Baptiste : J’ai toujours beaucoup aimé écrire, dans des carnets : j’ai toujours aimé la musique, j’avais un frère aîné qui jouait de la guitare, qui lisait les Inrock et Magic dans les années 90, qui me faisait écouter beaucoup de choses. Mais le déclic, ça a été la découverte du folksinger texan, Townes Van Zandt : il s’est passé un truc en moi, une révélation. J’ai écouté tout ce qu’il avait fait, j’ai eu envie d’écrire des chansons. En France il n’est pas très connu, mais aux US, ça me donne de la « street cred » (rires). Je le considère du niveau de Dylan et Cohen en termes de profondeur de l’écriture. J’ai commencé alors à essayer d’écrire en anglais, je me suis trouvé limité dans l’usage de la langue. J’ai eu un deuxième déclic en écoutant du Barbara, du Reggiani, de la chanson poétique française. Même si mon frère m’avait fait découvrir à 15 ans Dominique A, Murat, des artistes indie actuels, que j’aimais, ceux qui m’ont donné envie d’écrire en français, ce sont des poètes de la génération d’avant. C’était le travail sur le texte qui m’intéressait, avec en parallèle mon amour pour le folk et la country US, cette musique qui m’émeut le plus, qui me transporte…
Benzine : On t’imagine facilement jouant ta musique dans une grange, à la campagne… Tu es parisien d’origine ou provincial ?
Baptiste : Un peu des deux. Ma mère est d’origine bourguignonne, de Chablis, et je revendique ce côté-là. Mon père est angevin, j’ai grandi à Nice et on est arrivé à Paris quand j’avais 15 ans.
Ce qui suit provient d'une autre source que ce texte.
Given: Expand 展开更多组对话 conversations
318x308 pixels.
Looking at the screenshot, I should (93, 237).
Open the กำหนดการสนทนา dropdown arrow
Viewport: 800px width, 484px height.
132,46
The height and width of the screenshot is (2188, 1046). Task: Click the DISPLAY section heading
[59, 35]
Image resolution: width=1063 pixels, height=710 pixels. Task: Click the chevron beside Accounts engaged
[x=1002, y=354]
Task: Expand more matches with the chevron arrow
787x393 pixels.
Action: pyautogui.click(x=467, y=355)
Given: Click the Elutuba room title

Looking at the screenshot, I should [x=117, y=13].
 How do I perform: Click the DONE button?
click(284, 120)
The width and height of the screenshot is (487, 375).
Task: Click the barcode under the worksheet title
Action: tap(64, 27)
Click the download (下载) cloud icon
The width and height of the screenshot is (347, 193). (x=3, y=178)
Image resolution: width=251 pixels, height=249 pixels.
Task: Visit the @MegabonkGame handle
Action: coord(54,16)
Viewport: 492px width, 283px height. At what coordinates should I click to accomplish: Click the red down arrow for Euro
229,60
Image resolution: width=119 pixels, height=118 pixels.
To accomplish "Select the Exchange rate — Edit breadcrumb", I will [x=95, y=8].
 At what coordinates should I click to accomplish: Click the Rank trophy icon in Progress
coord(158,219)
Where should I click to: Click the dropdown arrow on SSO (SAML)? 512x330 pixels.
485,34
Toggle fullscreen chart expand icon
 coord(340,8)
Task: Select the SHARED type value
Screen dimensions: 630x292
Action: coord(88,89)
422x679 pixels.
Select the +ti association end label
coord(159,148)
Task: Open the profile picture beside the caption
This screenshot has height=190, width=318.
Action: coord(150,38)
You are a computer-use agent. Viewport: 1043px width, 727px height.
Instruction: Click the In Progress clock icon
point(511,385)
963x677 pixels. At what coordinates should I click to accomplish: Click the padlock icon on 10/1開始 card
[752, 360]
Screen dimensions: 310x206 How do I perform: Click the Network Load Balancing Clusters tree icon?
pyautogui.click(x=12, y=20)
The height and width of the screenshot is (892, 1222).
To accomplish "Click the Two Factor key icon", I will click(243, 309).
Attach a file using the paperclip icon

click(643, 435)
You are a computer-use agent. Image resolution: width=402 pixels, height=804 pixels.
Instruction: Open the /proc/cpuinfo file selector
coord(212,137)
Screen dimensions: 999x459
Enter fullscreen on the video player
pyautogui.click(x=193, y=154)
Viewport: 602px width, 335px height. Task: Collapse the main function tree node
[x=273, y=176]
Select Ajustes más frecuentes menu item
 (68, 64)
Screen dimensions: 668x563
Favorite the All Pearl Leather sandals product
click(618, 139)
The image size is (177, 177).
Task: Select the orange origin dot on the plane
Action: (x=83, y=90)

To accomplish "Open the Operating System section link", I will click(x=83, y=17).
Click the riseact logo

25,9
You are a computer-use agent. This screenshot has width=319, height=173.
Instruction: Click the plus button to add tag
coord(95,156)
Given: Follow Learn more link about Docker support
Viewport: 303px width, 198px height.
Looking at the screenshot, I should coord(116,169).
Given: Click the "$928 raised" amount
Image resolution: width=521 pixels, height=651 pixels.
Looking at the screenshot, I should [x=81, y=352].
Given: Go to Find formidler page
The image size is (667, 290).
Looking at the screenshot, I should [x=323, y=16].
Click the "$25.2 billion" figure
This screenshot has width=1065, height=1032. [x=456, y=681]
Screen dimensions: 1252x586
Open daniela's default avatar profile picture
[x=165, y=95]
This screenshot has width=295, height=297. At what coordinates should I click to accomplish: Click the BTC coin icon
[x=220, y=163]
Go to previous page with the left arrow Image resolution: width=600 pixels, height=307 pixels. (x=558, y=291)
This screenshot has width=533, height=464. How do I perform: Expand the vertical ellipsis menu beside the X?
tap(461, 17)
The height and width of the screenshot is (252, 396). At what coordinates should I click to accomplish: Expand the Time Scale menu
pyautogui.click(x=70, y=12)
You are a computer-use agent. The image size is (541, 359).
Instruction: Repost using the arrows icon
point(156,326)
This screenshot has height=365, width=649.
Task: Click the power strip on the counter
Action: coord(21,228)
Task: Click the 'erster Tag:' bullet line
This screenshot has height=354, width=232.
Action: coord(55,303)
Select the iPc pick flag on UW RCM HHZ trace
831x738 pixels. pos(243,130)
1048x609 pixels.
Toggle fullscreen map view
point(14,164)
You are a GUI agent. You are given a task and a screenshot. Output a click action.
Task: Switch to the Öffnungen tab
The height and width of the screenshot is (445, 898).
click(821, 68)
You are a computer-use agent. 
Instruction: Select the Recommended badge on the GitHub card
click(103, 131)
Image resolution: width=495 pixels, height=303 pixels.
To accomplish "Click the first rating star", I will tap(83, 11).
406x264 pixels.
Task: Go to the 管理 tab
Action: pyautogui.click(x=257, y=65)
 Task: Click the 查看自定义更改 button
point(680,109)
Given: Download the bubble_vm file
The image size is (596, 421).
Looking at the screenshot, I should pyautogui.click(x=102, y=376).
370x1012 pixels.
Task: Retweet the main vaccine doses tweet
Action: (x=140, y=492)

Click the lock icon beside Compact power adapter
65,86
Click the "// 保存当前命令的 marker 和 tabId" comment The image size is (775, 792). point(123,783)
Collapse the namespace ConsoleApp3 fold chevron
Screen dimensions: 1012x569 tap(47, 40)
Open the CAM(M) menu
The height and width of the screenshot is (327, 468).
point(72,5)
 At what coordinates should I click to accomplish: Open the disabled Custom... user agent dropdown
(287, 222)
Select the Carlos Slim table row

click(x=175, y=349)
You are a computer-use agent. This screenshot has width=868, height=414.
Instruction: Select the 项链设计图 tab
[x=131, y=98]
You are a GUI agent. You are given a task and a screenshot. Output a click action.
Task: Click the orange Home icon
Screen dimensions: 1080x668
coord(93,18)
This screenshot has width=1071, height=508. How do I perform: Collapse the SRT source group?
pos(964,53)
Aujourd’hui, je suis plutôt parisien au niveau de mes attaches… J’ai jamais vécu à la campagne, mais je connais bien la campagne, j’y ai des fantasmes, évidemment. Mes premières chansons étaient dans le registre très simple, utilisé par les chanteurs français, Do-Fa-Sol, des chansons linéaires. J’ai appris à jouer de la guitare pour pouvoir m’accompagner au chant, je ne suis pas un grand musicien, je m’entoure ensuite de gens de talent… J’ai toujours suivi ce cap-là, sans être trop fermé, entre chanson et americana. Quelques fois plus chanson, quelque fois plus americana. On m’a parfois dit : « Surtout fais pas de country en France, ça ne marche pas, les gens ne vont pas aimer ça ! ». Et je l’ai absorbé… jusqu’à mon dernier disque…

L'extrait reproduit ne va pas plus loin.